Private investment raising UAE healthcare quality, but staffing remains a challenge – according to EIU report commissioned by Waha Capital

Abu Dhabi, 26 May 2015: Private investment is helping drive the United Arab Emirates towards its goal of implementing international best-practice in healthcare by 2021, but the sector needs to work harder to attract and retain skilled staff, according to an Economist Intelligence Unit report commissioned by Abu Dhabi-based investment company Waha Capital.

In the report, called “Investing in quality”, senior executives in healthcare policy making, operational management and insurance provision in the UAE said growing private sector involvement and greater international accreditation are helping to lift quality standards markedly.

This should persuade more people to seek healthcare services in the UAE, rather than traveling abroad, which can result in much higher expenses for families – often a cost borne by government budgets. A Gallup survey in 2012 showed that two in five Emiratis had a preference for treatment abroad.

“The UAE authorities have rightly pinpointed healthcare as a priority area for private investment, and the policy is clearly working to raise standards. It is very encouraging that global accreditation bodies such as the Joint Commission International are now highly active in the country,” said Salem Al Noaimi, Chief Executive Officer and Managing Director of Waha Capital. “The nature of competition means that credibility and reputation are key, especially in highly sensitive areas such as personal health.”

He added: “As international best practice becomes common practice in the UAE, there will be no need to look overseas for care. This will not only alleviate pressure on government budgets, it will also enable patients to receive medical care and recuperate on their home turf amongst their families.”

Waha Capital is investing in the healthcare sector through its wholly owned subsidiary, Anglo-Arabian Healthcare Group, one of the fastest growing healthcare companies in the country in terms of assets.

While praising the improved climate for private investment in healthcare, the executives interviewed for the report pointed out two major challenges for the sector: human resources and varying regulations across the nation’s seven emirates.

The growth of private healthcare provision has increased the number of doctors and nurses in the country – with those in the private sector jumping by over 40 percent in 2012 alone, when seven new hospitals opened.

But with the number of healthcare workers needing to rise by 50 percent over the next six years to meet government targets, staff turnover remains high, the report found.
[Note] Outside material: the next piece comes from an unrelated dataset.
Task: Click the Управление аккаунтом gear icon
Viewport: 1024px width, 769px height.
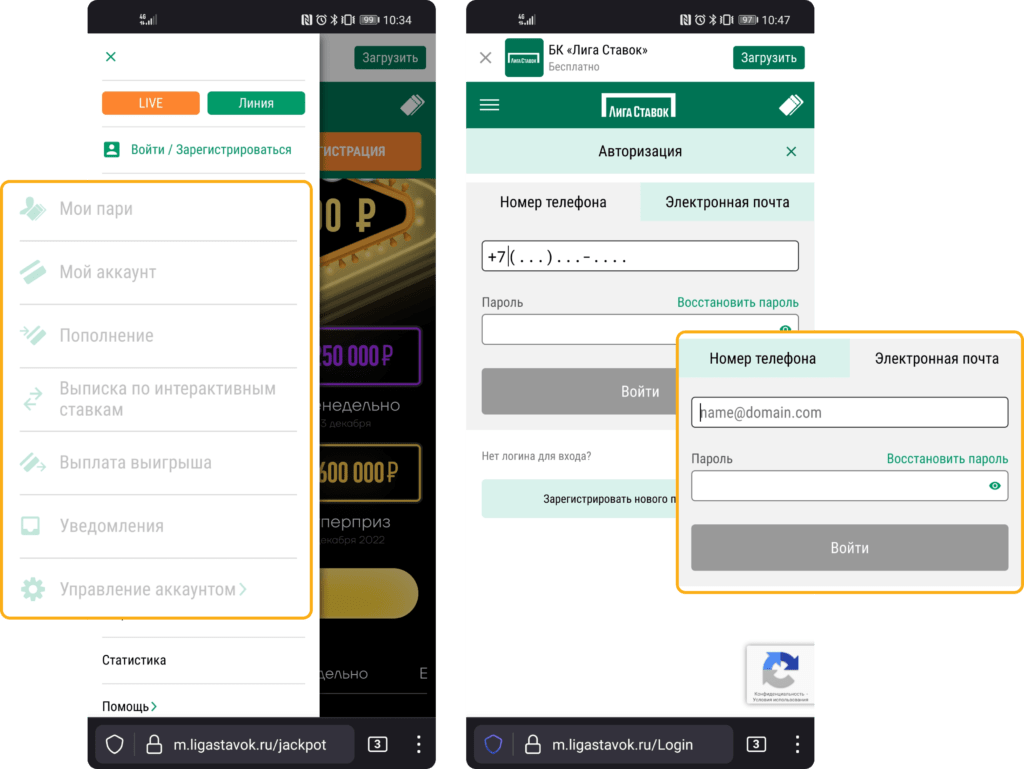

This is partly because many developing country practitioners use the UAE as a path to a career in Western Europe and North America.

The report found that private healthcare companies looking to expand across the UAE also find regulatory differences between emirates a challenge, particularly when it comes to licensing healthcare practitioners.

“The UAE provides an excellent environment for private healthcare providers, and experienced management teams have the opportunity to build scale and raise operating and clinical standards,” said Mark Adams, Chief Executive Officer of Anglo Arabian Healthcare Group. “It’s clear that staffing is an issue for the sector, and it is up to operators to provide the right incentives to attract and retain skilled employees. However, I see this as a virtual cycle. As quality of healthcare provision rises, the UAE will be recognised by doctors and nurses as one of the most desirable places to work in the world, not a stepping stone.”